The number and scope of payments system participants involved in the development of data protection guidelines and standards is limited and there is a lack of practical, understandable, relevant information that allows industry participants to have actionable plans to protect payment data wherever it is gathered, transmitted and stored.
These challenges result in a lack of alignment on how data protection rules are established and who has governance of them leading to requirements and guidelines that may not meet the needs of or address the threats faced by all payment participants. In addition, not all payment system participants understand what is required to protect payment data and may not fully understand the gravity and impact of payment data compromises.
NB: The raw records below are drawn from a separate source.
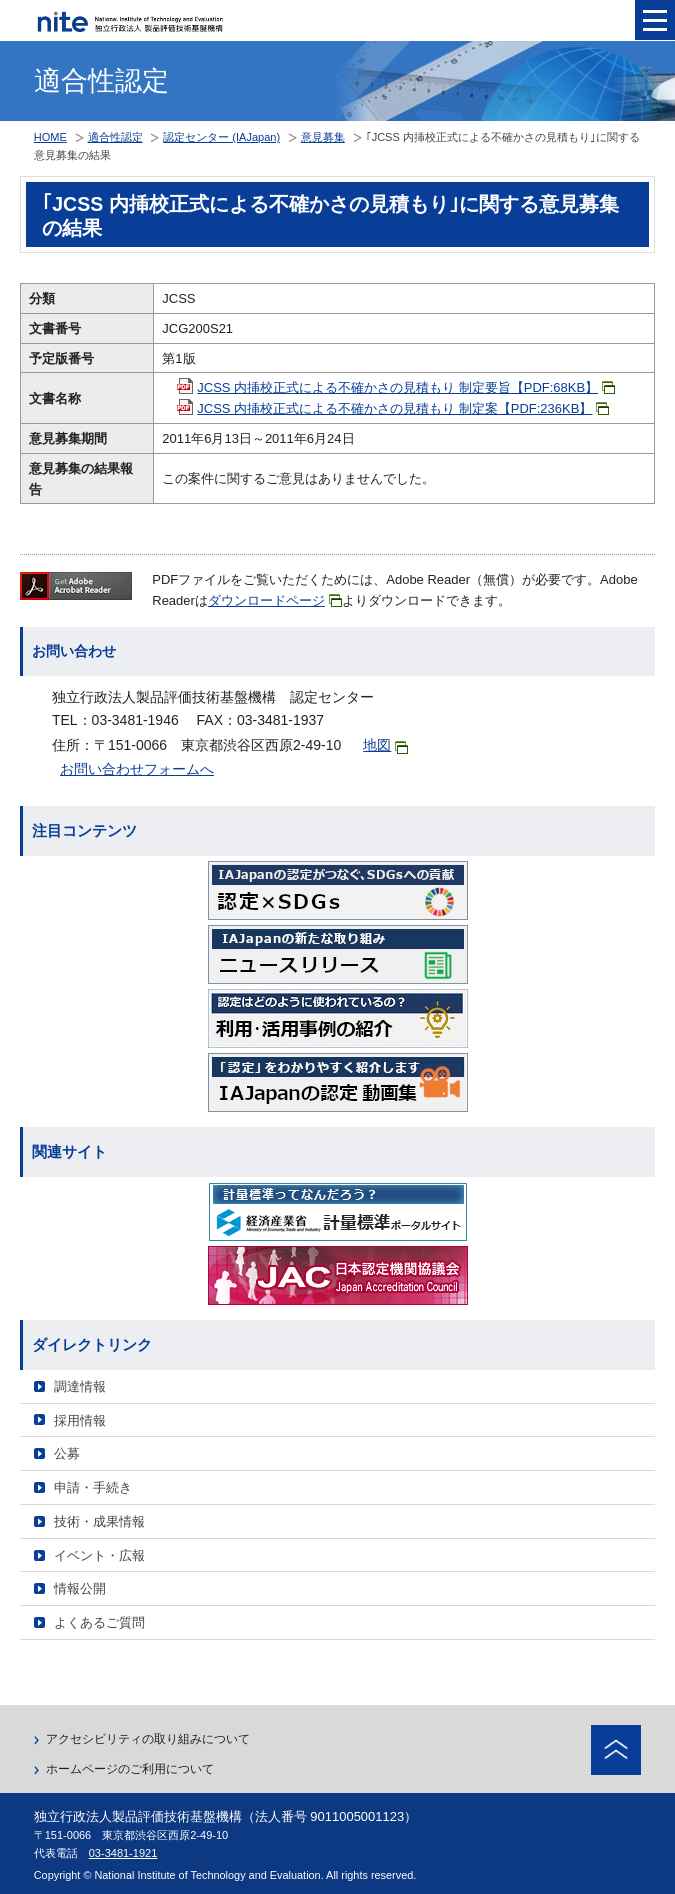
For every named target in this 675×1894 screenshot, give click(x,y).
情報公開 (80, 1588)
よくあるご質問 (99, 1622)
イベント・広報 (99, 1555)
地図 (385, 745)
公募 (67, 1453)
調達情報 (80, 1386)
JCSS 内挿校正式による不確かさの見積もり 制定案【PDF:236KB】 (403, 408)
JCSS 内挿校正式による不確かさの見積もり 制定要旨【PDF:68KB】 (406, 387)
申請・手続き (93, 1487)
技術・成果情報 (99, 1521)
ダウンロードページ (275, 600)
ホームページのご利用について (130, 1769)
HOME (50, 137)
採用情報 (80, 1420)
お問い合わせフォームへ (137, 769)
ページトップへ (616, 1750)
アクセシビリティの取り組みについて (148, 1739)
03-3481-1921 (123, 1853)
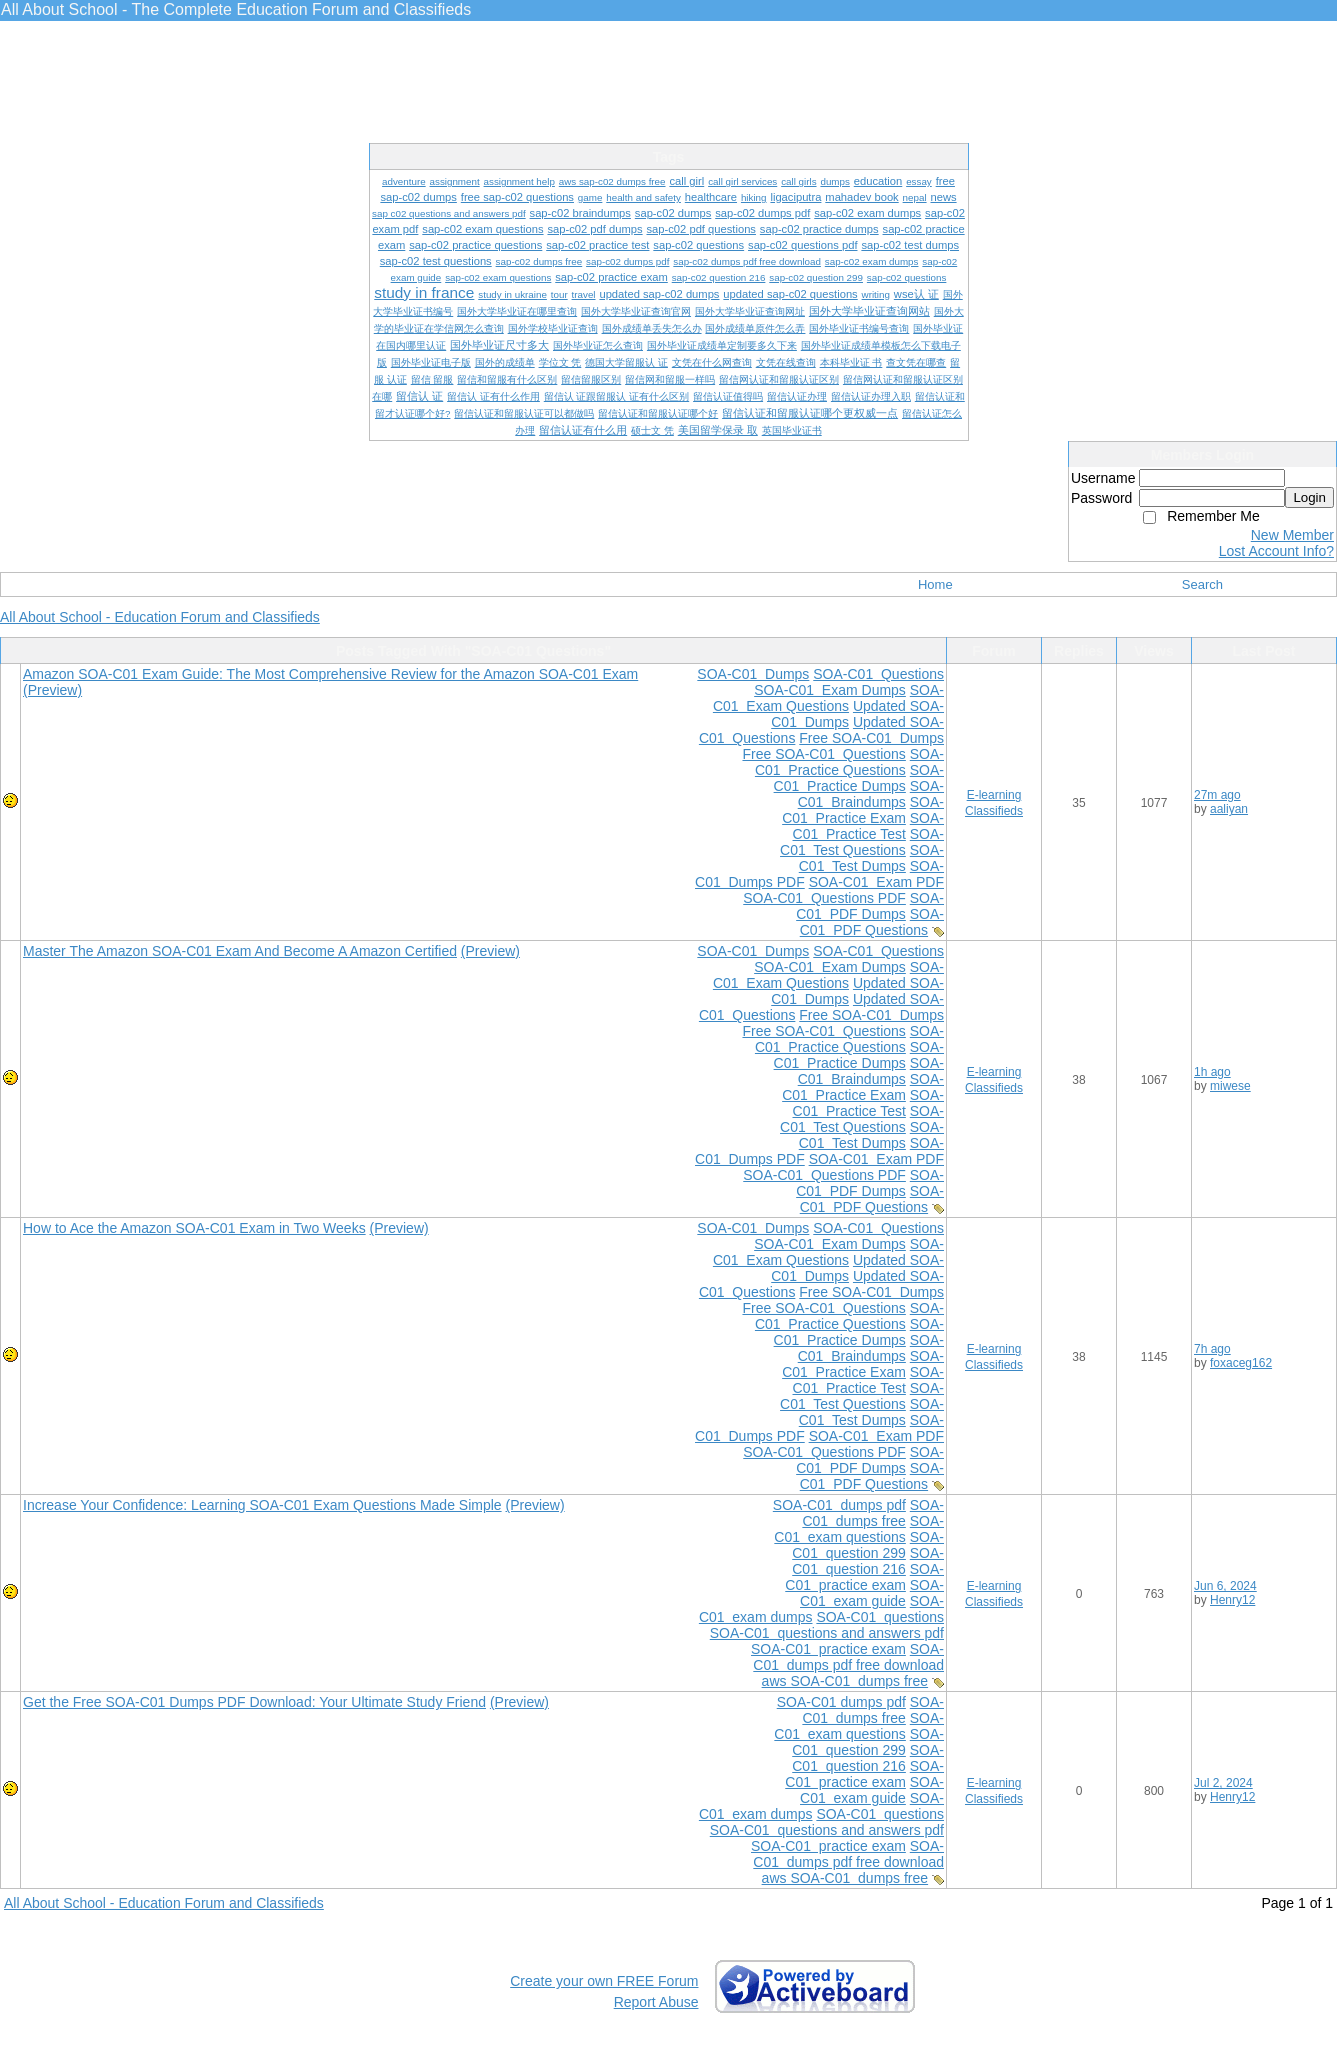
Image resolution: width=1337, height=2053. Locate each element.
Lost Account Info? (1276, 551)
A certain level of guidance and standards are available, but not everyone has the resources or knowledge to leverage this information.
A stakeholder-developed and industry adopted framework for protecting sensitive payment data at rest and in transit that leads to a common understanding among payment industry participants on how to identify and appropriately protect sensitive payment data and manage risk throughout the end-to-end payments process.
The following outlines the phases of the group’s work.
Phase 1—Conduct an analysis and publish a list of existing standards and requirements that address payment data protection, and education and awareness for industry participants to foster awareness of best practices for protecting payment data
Phase 2—Document and publish an inventory of sensitive payment data, the risk associated with the data, existing data protection principles and standards for the payments industry, a list of gaps in current industry data protection standards/requirements, and recommendations for improvement to the relevant industry standards bodies
Phase 3—Document and publish a stakeholder-developed and industry-adopted data protection framework that addresses the confidentiality, integrity and availability of payment data and identifies standards for appropriately managing the risk of the data by payment industry participants throughout the end-to-end payments process. The framework will include a set of baseline security measures for protecting payment data by participant across the end-to-end payment transaction processes (e.g. data and system security requirements, domain specific credentials, multi-factor authentication) and devaluing payment data wherever possible.